═════ Available data ═════

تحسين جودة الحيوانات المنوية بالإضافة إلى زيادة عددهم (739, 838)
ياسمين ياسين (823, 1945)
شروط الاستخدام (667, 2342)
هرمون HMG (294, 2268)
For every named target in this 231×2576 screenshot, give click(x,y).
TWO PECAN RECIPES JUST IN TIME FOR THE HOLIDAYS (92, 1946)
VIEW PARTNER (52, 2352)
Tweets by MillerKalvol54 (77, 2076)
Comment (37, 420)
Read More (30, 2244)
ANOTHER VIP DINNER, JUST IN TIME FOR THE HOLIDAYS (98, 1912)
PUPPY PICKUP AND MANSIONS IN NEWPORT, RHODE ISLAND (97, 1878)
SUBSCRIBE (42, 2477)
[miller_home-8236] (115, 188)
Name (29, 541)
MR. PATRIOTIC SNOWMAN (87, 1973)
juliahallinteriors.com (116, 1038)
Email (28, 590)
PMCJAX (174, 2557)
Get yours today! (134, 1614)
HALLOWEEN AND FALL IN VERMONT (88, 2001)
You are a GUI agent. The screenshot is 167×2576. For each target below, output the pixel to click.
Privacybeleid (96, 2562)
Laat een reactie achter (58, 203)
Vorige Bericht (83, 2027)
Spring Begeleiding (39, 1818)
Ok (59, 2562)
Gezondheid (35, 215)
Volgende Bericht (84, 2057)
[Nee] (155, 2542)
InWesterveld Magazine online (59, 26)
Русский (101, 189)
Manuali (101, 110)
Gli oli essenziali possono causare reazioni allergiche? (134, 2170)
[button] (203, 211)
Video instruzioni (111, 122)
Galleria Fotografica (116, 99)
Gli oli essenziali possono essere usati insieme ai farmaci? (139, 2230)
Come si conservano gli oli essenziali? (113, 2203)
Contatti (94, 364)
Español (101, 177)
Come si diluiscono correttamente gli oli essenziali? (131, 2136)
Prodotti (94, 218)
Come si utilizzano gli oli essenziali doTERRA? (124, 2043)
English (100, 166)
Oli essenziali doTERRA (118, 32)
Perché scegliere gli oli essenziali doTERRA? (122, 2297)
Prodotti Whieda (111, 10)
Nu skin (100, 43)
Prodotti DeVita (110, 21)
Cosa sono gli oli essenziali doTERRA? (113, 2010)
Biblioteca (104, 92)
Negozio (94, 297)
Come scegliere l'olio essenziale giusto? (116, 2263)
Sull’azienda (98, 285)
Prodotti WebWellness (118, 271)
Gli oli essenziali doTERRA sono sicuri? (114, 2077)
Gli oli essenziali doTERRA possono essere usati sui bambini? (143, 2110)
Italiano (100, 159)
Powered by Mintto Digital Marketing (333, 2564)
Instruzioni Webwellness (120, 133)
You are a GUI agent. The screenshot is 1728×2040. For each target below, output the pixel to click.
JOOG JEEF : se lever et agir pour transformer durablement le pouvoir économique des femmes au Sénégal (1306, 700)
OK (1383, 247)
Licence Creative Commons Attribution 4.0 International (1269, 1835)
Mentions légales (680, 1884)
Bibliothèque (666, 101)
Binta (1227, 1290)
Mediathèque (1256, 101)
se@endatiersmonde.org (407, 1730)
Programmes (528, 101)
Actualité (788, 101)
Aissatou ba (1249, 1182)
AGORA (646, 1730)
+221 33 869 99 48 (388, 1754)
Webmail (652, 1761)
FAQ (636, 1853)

═════

### Problem requirements
What you give back must be the stretch above, starting at the line with "Come si utilizzano" and ending at the line with "OK (1383, 247)", copied exactly.

### Response below
Come si utilizzano gli oli essenziali doTERRA? (124, 2043)
English (100, 166)
Oli essenziali doTERRA (118, 32)
Perché scegliere gli oli essenziali doTERRA? (122, 2297)
Prodotti Whieda (111, 10)
Nu skin (100, 43)
Prodotti DeVita (110, 21)
Cosa sono gli oli essenziali doTERRA? (113, 2010)
Biblioteca (104, 92)
Negozio (94, 297)
Come scegliere l'olio essenziale giusto? (116, 2263)
Sull’azienda (98, 285)
Prodotti WebWellness (118, 271)
Gli oli essenziali doTERRA sono sicuri? (114, 2077)
Gli oli essenziali doTERRA possono essere usati sui bambini? (143, 2110)
Italiano (100, 159)
Powered by Mintto Digital Marketing (333, 2564)
Instruzioni Webwellness (120, 133)
You are a GUI agent. The screenshot is 1728×2040. For each target below, output the pixel to click.
JOOG JEEF : se lever et agir pour transformer durablement le pouvoir économique des femmes au Sénégal (1306, 700)
OK (1383, 247)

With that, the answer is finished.